#### Record set ####

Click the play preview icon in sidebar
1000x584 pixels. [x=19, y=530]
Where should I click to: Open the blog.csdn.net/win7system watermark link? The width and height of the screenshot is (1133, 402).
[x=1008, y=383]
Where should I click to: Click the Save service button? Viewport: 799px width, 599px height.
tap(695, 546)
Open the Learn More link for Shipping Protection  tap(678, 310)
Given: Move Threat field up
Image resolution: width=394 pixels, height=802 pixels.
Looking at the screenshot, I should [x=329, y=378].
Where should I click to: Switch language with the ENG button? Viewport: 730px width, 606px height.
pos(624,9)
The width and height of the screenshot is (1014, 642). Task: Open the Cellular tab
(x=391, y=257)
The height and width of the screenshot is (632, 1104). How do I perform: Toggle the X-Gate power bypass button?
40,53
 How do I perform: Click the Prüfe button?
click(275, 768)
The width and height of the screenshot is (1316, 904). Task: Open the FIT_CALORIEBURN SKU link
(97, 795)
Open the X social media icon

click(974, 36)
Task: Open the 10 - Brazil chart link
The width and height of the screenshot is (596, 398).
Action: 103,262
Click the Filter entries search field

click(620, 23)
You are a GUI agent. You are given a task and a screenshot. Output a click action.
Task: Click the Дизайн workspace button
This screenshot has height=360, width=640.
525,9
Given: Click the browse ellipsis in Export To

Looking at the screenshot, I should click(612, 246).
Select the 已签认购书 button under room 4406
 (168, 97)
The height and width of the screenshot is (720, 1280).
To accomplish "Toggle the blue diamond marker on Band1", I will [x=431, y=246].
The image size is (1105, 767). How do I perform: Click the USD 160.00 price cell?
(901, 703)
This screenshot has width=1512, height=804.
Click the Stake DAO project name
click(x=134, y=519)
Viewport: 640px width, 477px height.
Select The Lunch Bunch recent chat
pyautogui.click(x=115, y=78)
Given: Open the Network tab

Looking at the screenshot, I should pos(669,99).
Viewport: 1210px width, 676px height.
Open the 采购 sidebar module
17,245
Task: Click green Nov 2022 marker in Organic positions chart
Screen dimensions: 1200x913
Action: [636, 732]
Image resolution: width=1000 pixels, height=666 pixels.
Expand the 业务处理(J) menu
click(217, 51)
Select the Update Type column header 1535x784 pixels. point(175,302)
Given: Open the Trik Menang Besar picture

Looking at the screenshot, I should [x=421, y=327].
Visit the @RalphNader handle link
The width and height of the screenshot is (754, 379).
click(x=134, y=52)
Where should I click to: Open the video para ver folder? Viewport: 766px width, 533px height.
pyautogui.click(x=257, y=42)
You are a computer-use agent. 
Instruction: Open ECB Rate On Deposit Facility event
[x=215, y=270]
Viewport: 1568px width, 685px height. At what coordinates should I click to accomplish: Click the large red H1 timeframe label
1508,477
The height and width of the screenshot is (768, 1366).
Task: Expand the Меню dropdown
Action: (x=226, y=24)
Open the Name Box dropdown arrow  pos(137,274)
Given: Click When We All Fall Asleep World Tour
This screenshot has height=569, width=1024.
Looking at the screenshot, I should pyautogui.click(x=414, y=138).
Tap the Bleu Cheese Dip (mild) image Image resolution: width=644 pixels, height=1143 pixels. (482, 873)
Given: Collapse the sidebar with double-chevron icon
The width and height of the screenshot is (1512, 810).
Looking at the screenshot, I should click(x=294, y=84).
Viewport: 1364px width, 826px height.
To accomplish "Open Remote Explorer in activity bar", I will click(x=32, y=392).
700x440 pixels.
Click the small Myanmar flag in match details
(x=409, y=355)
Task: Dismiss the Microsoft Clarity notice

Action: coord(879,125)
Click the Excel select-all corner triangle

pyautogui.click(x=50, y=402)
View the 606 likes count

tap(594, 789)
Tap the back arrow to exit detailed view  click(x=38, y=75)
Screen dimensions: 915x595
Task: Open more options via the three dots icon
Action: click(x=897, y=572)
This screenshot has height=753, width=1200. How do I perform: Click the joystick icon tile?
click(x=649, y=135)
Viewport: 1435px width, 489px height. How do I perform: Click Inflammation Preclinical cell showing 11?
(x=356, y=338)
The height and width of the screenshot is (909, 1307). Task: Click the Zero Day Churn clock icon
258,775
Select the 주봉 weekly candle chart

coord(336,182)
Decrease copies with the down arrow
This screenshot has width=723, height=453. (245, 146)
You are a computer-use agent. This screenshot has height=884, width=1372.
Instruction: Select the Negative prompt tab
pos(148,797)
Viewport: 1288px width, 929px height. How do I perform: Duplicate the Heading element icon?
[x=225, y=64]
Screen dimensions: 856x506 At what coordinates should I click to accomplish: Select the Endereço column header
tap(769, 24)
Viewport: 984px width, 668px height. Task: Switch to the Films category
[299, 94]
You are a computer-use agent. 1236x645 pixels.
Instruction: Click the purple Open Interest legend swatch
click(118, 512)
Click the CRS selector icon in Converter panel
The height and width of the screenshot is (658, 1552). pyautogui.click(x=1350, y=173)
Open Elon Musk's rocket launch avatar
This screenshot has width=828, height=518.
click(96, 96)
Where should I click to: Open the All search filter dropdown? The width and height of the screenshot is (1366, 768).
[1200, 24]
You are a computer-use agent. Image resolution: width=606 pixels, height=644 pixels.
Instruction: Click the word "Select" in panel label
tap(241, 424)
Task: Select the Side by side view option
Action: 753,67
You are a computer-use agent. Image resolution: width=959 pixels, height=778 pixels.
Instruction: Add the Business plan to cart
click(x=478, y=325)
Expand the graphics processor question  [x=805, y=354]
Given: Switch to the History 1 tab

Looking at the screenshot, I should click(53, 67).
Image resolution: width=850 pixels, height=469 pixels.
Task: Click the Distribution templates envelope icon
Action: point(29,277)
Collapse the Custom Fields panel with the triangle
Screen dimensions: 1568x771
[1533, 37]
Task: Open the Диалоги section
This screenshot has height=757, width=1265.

####

- Task to complete
Take each line in the listing that has the word "Collapse" and copy it.

- Result for this task
Given: Collapse the sidebar with double-chevron icon
Collapse the Custom Fields panel with the triangle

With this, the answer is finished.